How to Do It

My Boyfriend Tested Positive for HIV. I’m Afraid I’m Staying Out of Pure Obligation.

I’m not sure I can trust him.

An aid cross over someone's head.
Photo illustration by Slate. Photo by herstockart/iStock/Getty Images Plus. 

How to Do It is Slate’s sex advice column. Have a question? Send it to Jessica and Rich here. It’s anonymous!

Dear How to Do It,

My partner of 10 years tested positive for HIV two years into our relationship. I’ve continued to test negative, but we haven’t been intimate for over two years now (we had some problems that included a separation; I was the one that initiated our getting back together). It was good, at first.

But some of the issues that caused our breakup have resurfaced; without getting too deep, it’s largely his temper, an inability to admit faults, and what I perceive as a lack of respect for me. Frankly, I feel disinclined to take the risks involved with sex, regardless of how small they might be (as a child of the ‘80s/’90s, getting over my phobic level fear hasn’t been easy) for someone who hasn’t been treating me well. It’s also difficult to trust his claims that he never forgets his medication and has remained undetectable when I’m catching him in lies about other things. I’m also aware that a part of me is allowing him to get away with more than I should, or normally would, and maybe even staying with him out of a feeling of guilt or horror at the thought of him facing this alone. I don’t know what to do. Either way I look at it, this is impacting every aspect of my relationship. I don’t want fear to guide me but I also don’t want to stay with someone who’s not treating me right, simply because I feel obligated. I don’t even know what I want to do, or if I can trust my own feelings.

—A Rock and a Hard Place

Dear a Rock and a Hard Place,

Let’s take your partner’s HIV status out of the equation for a moment. You’re looking at a person who has a concerning temper, refuses to admit faults (and, therefore, probably refuses to work on them), and shows a lack of respect for you. You also don’t trust them.

Leave. It doesn’t matter how much you love a person, how badly you feel about their situation, or how much you want to support them. You need to protect yourself first, and being in a relationship with someone who has a temper, who disrespects you, and who you don’t trust is simply dangerous. Despite the messages we receive from our cultures, love does not actually mean we have to behave in any certain way. We can love someone and never see them again because that’s what’s best for one or both of us. We can love someone and limit our interactions with them. Love does not obligate us to tolerate unacceptable behavior.

As far as the HIV layer of your situation, you’re correct that a person with undetectable status (and, therefore, what the Joint United Nations Programme on HIV and AIDS calls a clear inability to transmit the virus sexually) only remains that way if they’re taking their medication properly, which means taking the pills consistently and also keeping up with medical appointments and listening to their doctor’s advice.
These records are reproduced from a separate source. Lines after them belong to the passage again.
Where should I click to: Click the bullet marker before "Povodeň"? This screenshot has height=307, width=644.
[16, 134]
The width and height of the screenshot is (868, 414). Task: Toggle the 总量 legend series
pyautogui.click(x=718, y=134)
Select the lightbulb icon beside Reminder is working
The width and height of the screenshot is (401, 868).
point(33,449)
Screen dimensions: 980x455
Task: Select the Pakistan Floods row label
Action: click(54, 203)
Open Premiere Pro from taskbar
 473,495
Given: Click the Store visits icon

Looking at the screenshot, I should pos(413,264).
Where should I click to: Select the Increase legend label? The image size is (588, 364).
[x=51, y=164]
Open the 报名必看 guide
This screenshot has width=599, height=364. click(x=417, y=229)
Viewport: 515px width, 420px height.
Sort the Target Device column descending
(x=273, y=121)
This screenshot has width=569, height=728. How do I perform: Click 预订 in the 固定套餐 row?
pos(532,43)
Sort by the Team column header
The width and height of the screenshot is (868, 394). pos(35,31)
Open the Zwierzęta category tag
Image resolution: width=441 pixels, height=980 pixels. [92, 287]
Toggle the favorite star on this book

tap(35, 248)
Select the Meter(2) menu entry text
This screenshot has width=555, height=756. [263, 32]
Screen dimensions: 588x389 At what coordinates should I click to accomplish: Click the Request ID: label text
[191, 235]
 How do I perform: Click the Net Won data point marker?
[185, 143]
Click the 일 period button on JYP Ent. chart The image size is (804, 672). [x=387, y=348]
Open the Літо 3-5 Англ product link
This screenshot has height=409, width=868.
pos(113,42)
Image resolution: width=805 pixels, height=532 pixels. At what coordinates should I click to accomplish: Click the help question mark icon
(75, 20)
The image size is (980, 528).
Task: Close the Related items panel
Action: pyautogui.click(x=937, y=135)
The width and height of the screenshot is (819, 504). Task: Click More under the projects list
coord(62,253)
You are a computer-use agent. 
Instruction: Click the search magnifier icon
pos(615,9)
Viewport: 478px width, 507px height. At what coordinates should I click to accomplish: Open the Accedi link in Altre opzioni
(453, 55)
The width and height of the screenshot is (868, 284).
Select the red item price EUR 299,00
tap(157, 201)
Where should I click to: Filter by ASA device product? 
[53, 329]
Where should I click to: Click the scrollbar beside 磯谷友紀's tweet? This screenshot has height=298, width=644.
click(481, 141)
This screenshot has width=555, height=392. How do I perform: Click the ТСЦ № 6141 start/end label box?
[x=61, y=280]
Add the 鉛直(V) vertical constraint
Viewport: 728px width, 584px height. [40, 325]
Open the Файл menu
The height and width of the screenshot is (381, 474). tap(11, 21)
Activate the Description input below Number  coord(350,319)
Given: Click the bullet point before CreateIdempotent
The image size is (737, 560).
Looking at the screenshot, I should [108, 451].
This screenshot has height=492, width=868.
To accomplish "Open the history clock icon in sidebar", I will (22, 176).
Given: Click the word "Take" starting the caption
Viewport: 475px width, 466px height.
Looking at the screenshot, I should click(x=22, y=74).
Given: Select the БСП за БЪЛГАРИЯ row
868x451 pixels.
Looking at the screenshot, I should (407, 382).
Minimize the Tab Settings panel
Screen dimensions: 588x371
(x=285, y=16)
As much as the vestiges of ‘80s and ‘90s-era uncertainty, fear, and shaming are present in your reaction, your inability to trust your partner points to a very real risk. Sure, you could make sure condoms are also in the equation. But the line in your letter about being less inclined to take risks for someone who hasn’t been treating you well speaks to my earlier point.

You do have a lot of feelings to work through—anyone would after a 10-year relationship—and a therapist would likely be a great support as you do so. If that kind of treatment isn’t an option, you might consider journaling, talking with trusted friends who are good with listening and empathy, or anything else that’s served you well while processing emotions over the years.